— Aim —
Duplicate every row below line by line, keeping each character and space unchanged.

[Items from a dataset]
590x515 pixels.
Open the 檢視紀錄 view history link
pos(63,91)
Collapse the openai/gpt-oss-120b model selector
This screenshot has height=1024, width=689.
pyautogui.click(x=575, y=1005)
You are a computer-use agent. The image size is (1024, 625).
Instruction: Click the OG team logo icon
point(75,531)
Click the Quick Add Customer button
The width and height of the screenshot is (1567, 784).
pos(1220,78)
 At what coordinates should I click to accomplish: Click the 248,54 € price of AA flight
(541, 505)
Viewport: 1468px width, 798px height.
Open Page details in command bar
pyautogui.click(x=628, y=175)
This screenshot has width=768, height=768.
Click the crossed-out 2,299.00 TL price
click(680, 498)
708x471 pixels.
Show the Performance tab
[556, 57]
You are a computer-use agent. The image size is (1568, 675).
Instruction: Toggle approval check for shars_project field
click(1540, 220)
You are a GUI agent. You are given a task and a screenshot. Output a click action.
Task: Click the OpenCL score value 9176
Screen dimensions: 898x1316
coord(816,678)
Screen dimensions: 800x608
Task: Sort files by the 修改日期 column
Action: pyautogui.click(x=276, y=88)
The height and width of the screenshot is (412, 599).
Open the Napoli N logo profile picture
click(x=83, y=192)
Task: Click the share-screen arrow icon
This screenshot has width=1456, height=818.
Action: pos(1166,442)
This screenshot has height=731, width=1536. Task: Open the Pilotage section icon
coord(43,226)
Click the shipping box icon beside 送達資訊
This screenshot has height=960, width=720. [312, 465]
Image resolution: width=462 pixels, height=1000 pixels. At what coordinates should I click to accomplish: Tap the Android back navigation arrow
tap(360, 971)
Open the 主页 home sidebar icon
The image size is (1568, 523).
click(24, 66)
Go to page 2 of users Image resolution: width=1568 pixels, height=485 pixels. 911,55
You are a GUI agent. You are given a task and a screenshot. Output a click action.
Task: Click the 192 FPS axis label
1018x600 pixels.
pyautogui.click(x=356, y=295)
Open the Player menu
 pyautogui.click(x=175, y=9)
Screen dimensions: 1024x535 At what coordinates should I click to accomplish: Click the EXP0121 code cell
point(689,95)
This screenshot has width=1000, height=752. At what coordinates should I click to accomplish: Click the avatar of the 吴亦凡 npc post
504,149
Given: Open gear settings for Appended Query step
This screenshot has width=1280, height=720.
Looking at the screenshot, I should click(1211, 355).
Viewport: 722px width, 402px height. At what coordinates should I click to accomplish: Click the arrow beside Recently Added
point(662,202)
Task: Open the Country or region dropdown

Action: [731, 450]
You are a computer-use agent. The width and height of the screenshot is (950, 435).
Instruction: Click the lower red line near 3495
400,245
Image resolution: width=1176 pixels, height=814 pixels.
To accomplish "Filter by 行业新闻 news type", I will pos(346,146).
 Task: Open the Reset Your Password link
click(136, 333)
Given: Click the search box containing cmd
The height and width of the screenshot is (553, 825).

— Reply —
590x515 pixels.
Open the 檢視紀錄 view history link
pos(63,91)
Collapse the openai/gpt-oss-120b model selector
This screenshot has height=1024, width=689.
pyautogui.click(x=575, y=1005)
You are a computer-use agent. The image size is (1024, 625).
Instruction: Click the OG team logo icon
point(75,531)
Click the Quick Add Customer button
The width and height of the screenshot is (1567, 784).
pos(1220,78)
 At what coordinates should I click to accomplish: Click the 248,54 € price of AA flight
(541, 505)
Viewport: 1468px width, 798px height.
Open Page details in command bar
pyautogui.click(x=628, y=175)
This screenshot has width=768, height=768.
Click the crossed-out 2,299.00 TL price
click(680, 498)
708x471 pixels.
Show the Performance tab
[556, 57]
You are a computer-use agent. The image size is (1568, 675).
Instruction: Toggle approval check for shars_project field
click(1540, 220)
You are a GUI agent. You are given a task and a screenshot. Output a click action.
Task: Click the OpenCL score value 9176
Screen dimensions: 898x1316
coord(816,678)
Screen dimensions: 800x608
Task: Sort files by the 修改日期 column
Action: pyautogui.click(x=276, y=88)
The height and width of the screenshot is (412, 599).
Open the Napoli N logo profile picture
click(x=83, y=192)
Task: Click the share-screen arrow icon
This screenshot has width=1456, height=818.
Action: pos(1166,442)
This screenshot has height=731, width=1536. Task: Open the Pilotage section icon
coord(43,226)
Click the shipping box icon beside 送達資訊
This screenshot has height=960, width=720. [312, 465]
Image resolution: width=462 pixels, height=1000 pixels. At what coordinates should I click to accomplish: Tap the Android back navigation arrow
tap(360, 971)
Open the 主页 home sidebar icon
The image size is (1568, 523).
click(24, 66)
Go to page 2 of users Image resolution: width=1568 pixels, height=485 pixels. 911,55
You are a GUI agent. You are given a task and a screenshot. Output a click action.
Task: Click the 192 FPS axis label
1018x600 pixels.
pyautogui.click(x=356, y=295)
Open the Player menu
 pyautogui.click(x=175, y=9)
Screen dimensions: 1024x535 At what coordinates should I click to accomplish: Click the EXP0121 code cell
point(689,95)
This screenshot has width=1000, height=752. At what coordinates should I click to accomplish: Click the avatar of the 吴亦凡 npc post
504,149
Given: Open gear settings for Appended Query step
This screenshot has width=1280, height=720.
Looking at the screenshot, I should click(1211, 355).
Viewport: 722px width, 402px height. At what coordinates should I click to accomplish: Click the arrow beside Recently Added
point(662,202)
Task: Open the Country or region dropdown

Action: [731, 450]
You are a computer-use agent. The width and height of the screenshot is (950, 435).
Instruction: Click the lower red line near 3495
400,245
Image resolution: width=1176 pixels, height=814 pixels.
To accomplish "Filter by 行业新闻 news type", I will pos(346,146).
 Task: Open the Reset Your Password link
click(136, 333)
Given: Click the search box containing cmd
The height and width of the screenshot is (553, 825).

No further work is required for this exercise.